Betroffen sind mehr als acht Millionen Haushalte, wie toptarif.de am Donnerstag weiter mitteilte. Ein vierköpfiger Haushalt mit einem Jahresverbrauch von etwa 4000 Kilowattstunden muss demnach mit Mehrkosten von durchschnittlich 6,9 Prozent oder 66 Euro rechnen. Mitunter seien sogar bis zu 125 Euro möglich.

Der stellvertretende Unionsfraktionschef Michael Fuchs (CDU) befürchtet gar, dass Strom wegen einer steigenden Förderung von Öko-Energien noch teurer wird. «Es besteht die Gefahr, dass die Erneuerbare-Energien-Gesetz-(EEG)-Umlage für 2012 auf bis zu 5 Cent pro Kilowattstunde steigt. Das müssen wir stoppen», sagte Fuchs in Berlin. «Ein Vier-Personen-Haushalt müsste dann wegen der EEG-Umlage bis zu 240 Euro (inklusive Mehrwertsteuer) im Jahr zahlen.»

Strom war schon zum Jahresbeginn teurer geworden. Als Grund gaben die Energieversorger die Umlage-Erhöhung nach dem EEG von 2,047 Cent auf 3,53 Cent pro Kilowattstunde an. Mit dem Geld wird die Gewinnung von Öko-Energien wie Solarstrom gefördert.

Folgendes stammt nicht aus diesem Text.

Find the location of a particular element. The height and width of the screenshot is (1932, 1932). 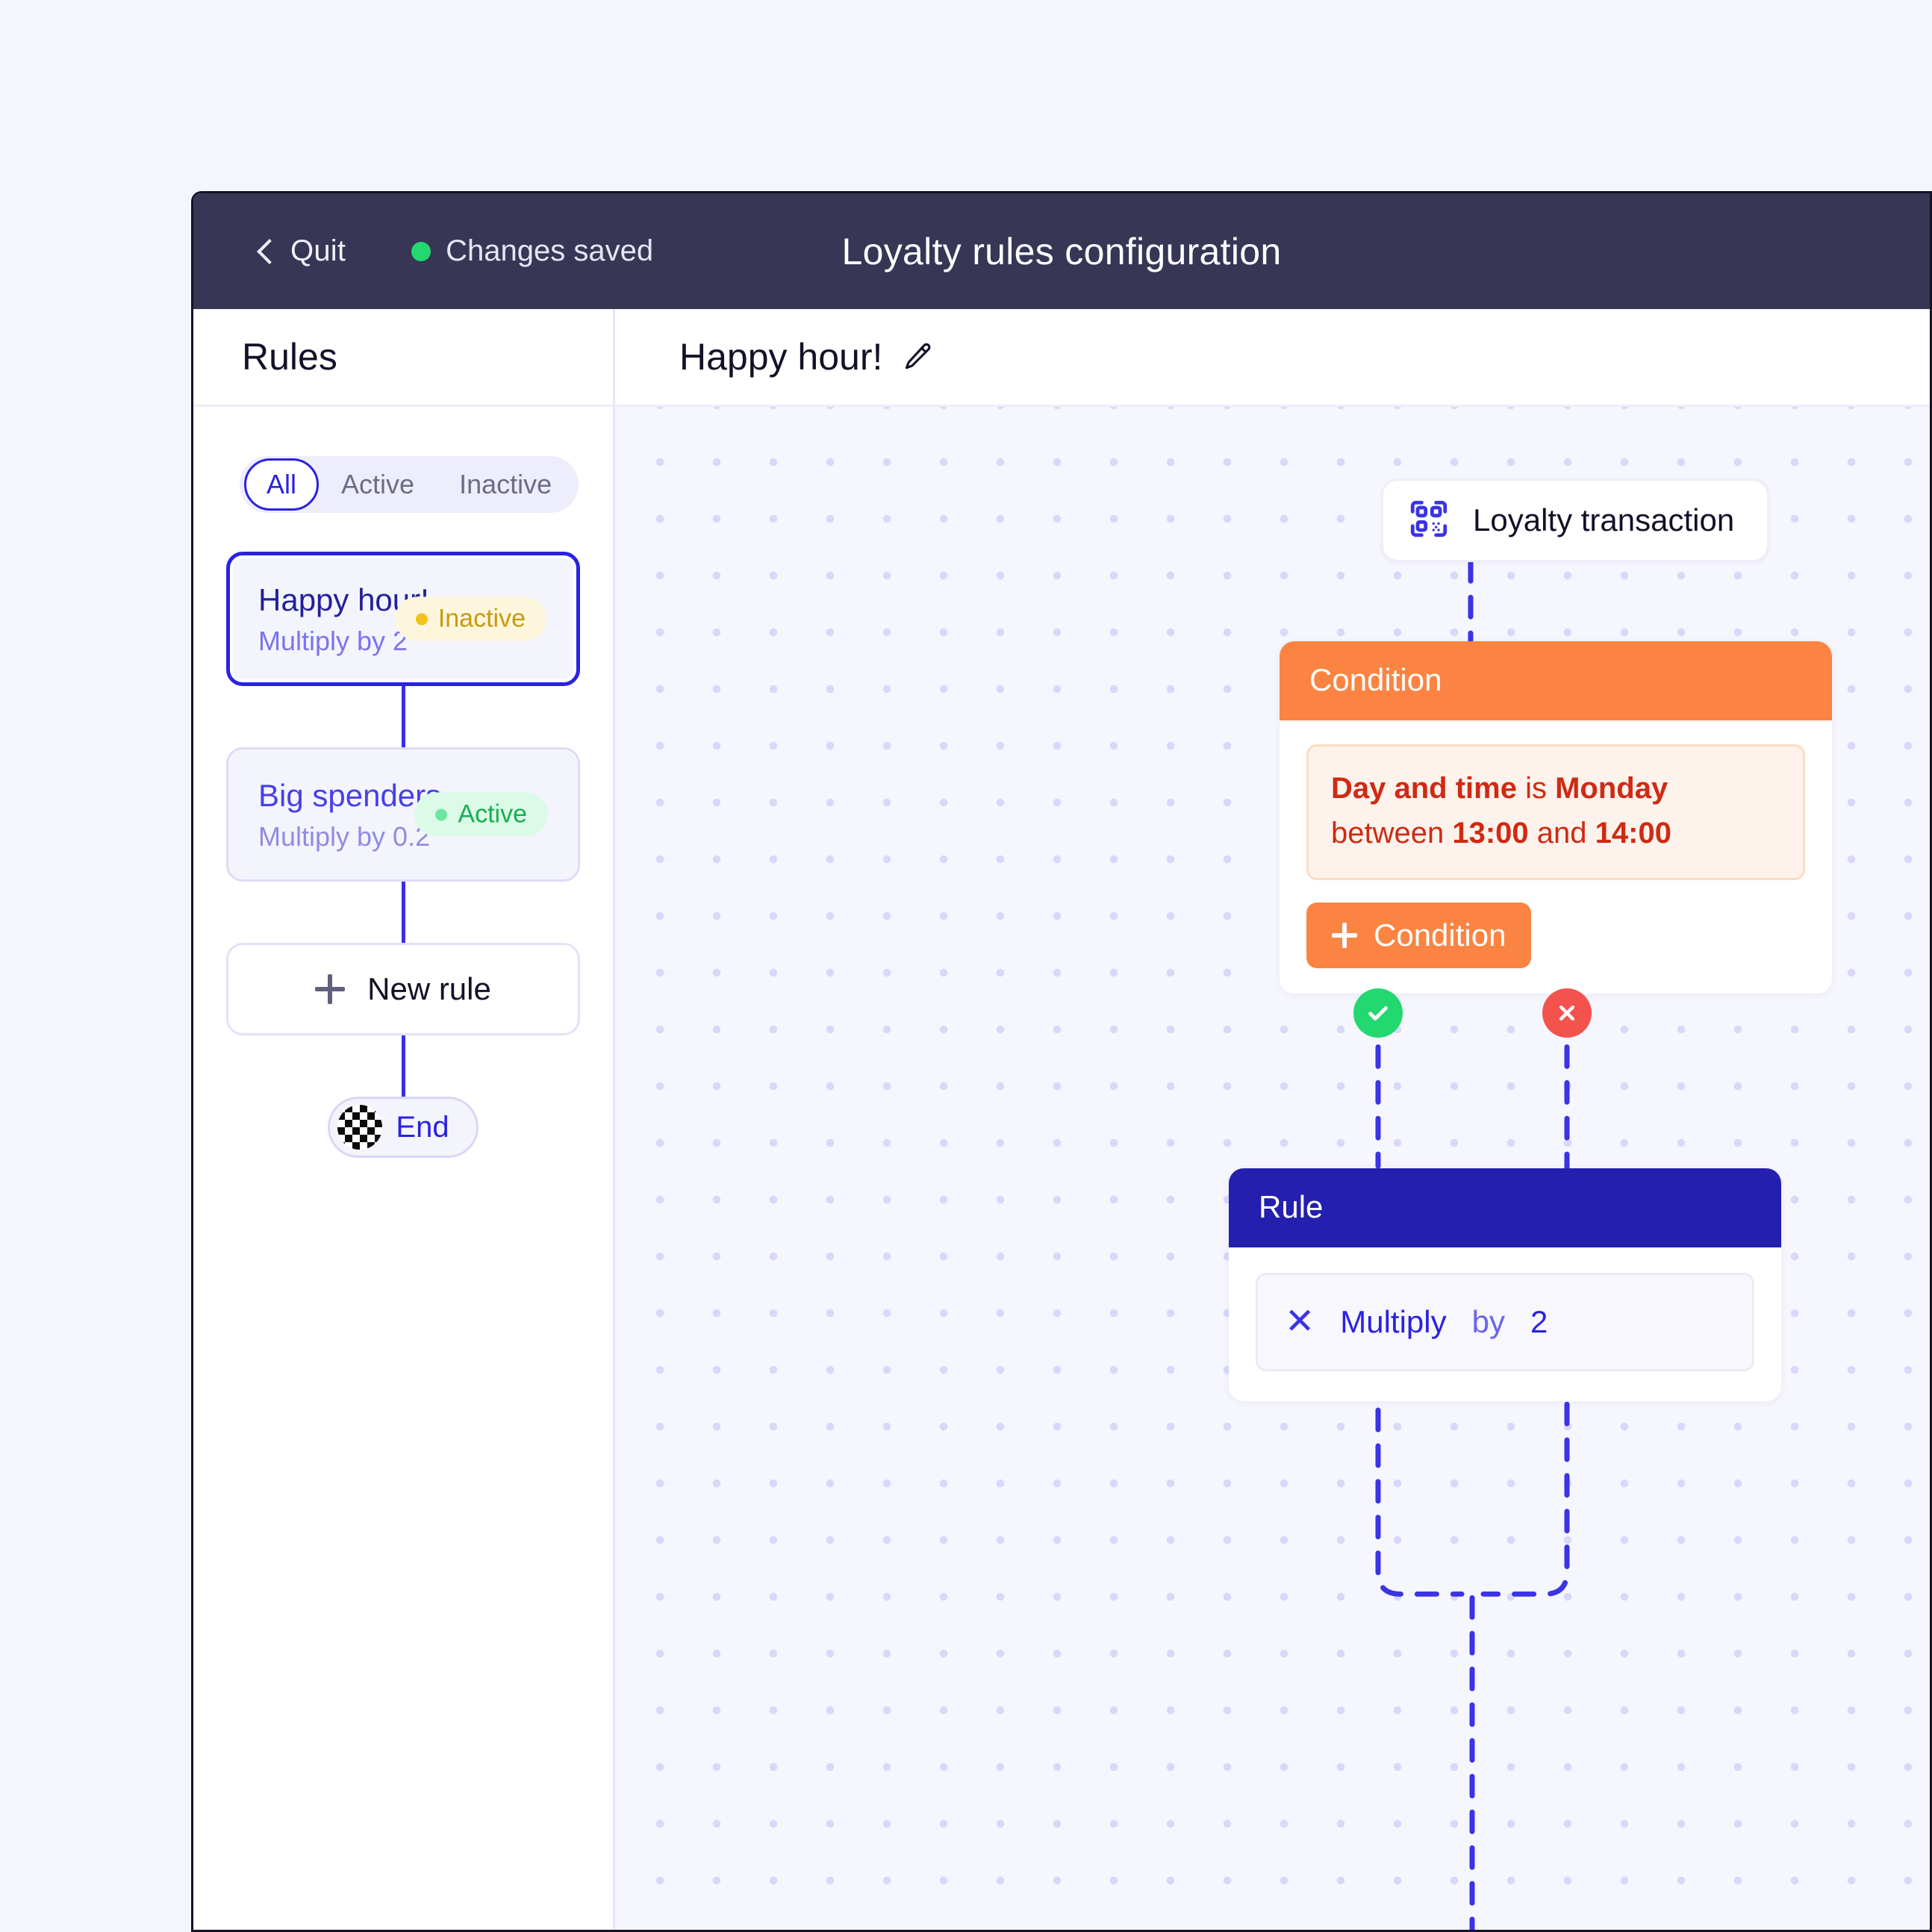

status-badge: Inactive is located at coordinates (470, 618).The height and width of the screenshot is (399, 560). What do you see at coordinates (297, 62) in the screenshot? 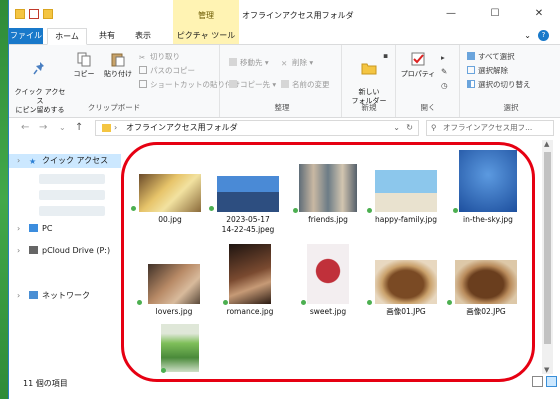
I see `delete-button: ✕ 削除 ▾` at bounding box center [297, 62]. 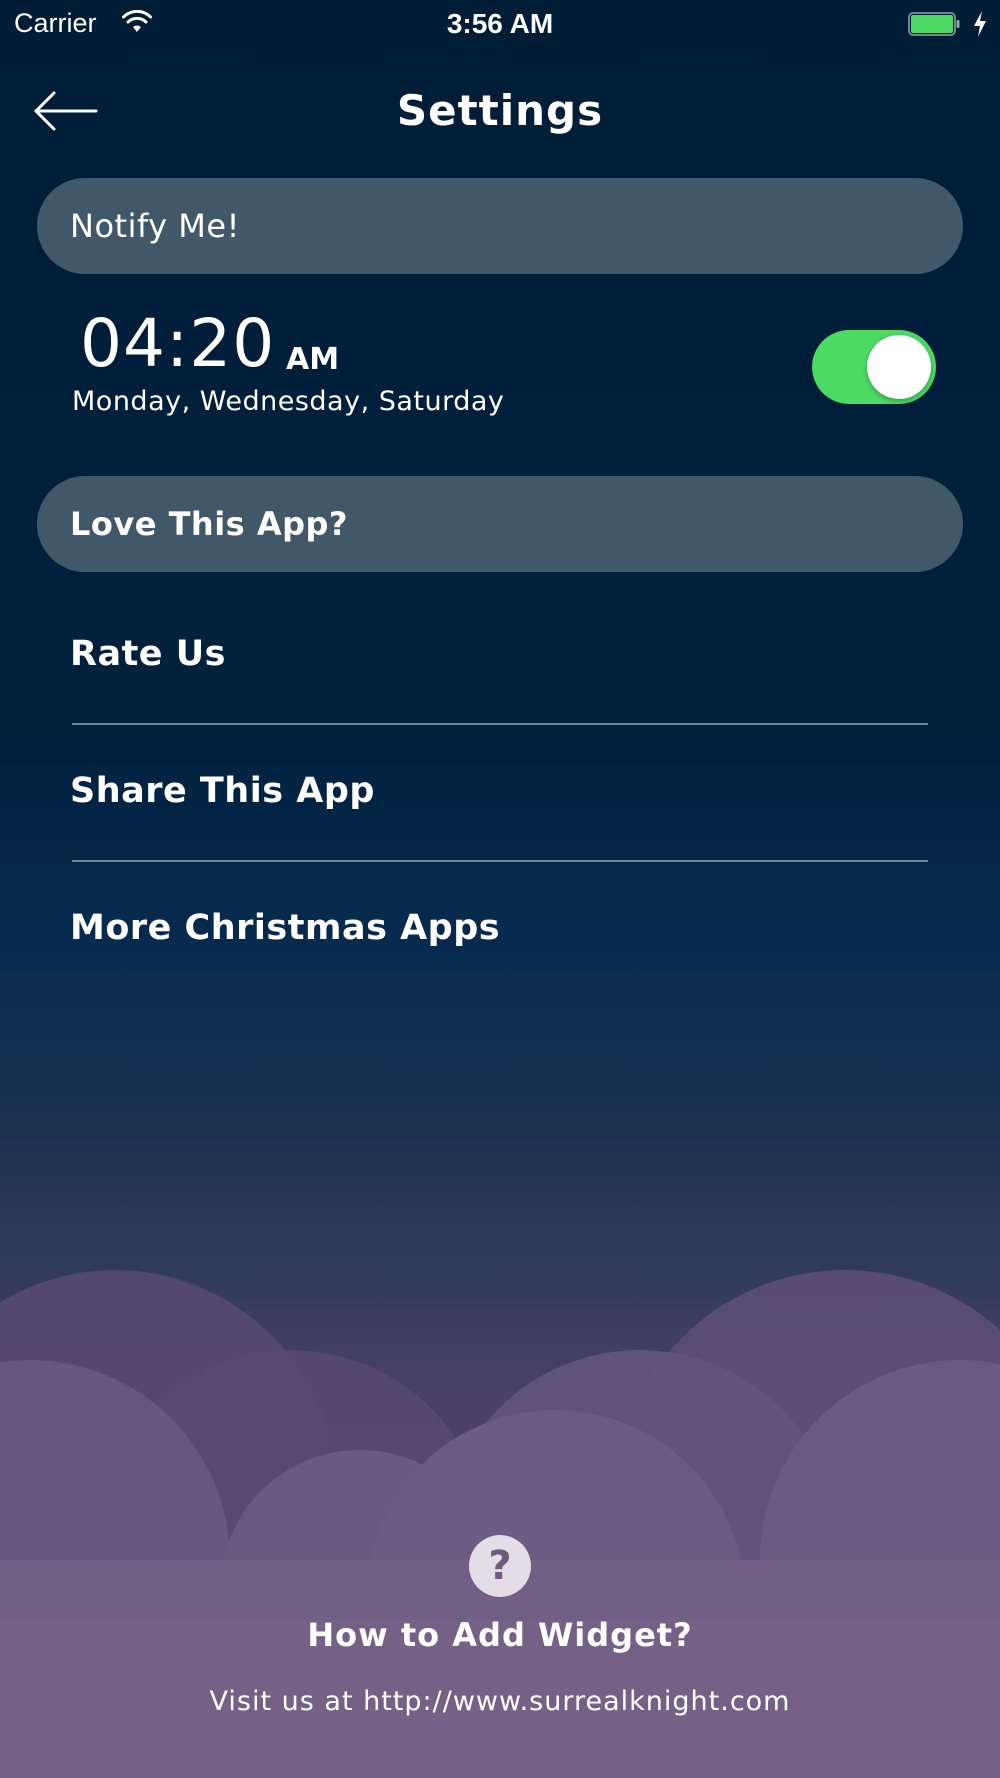 I want to click on share-app-button: Share This App, so click(x=500, y=791).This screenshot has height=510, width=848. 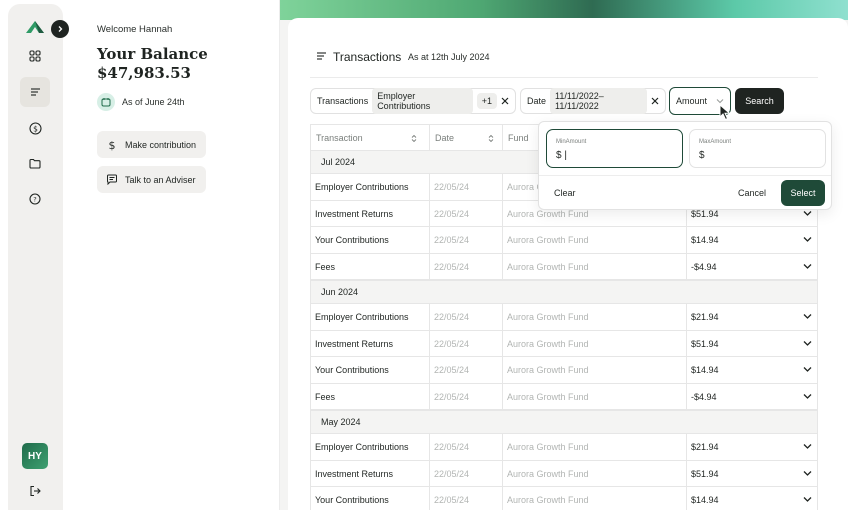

Fuchs verstärkte den Druck auf Umweltminister Norbert Röttgen (CDU) nach den Absprachen zwischen Röttgen und der Solarwirtschaft zur Kürzung von Fördergeldern. Zum 1. Juli soll eine Kappung um bis zu 15 Prozent möglich sein - wie stark, hängt davon ab, wie viele Photovoltaikanlagen von März bis Mai ans Netz gehen. Fuchs strebt eine Ausweitung des Zeitraums vor März an. Bis Mitte 2011 könne Italien wegen der dortigen Förderbedingungen der entscheidende Markt für Photovoltaik in Europa werden. «Deshalb könnte es sein, dass von März bis Mai wenig in Deutschland installiert wird. In diesem Fall würde sich an der Förderung nicht viel ändern.»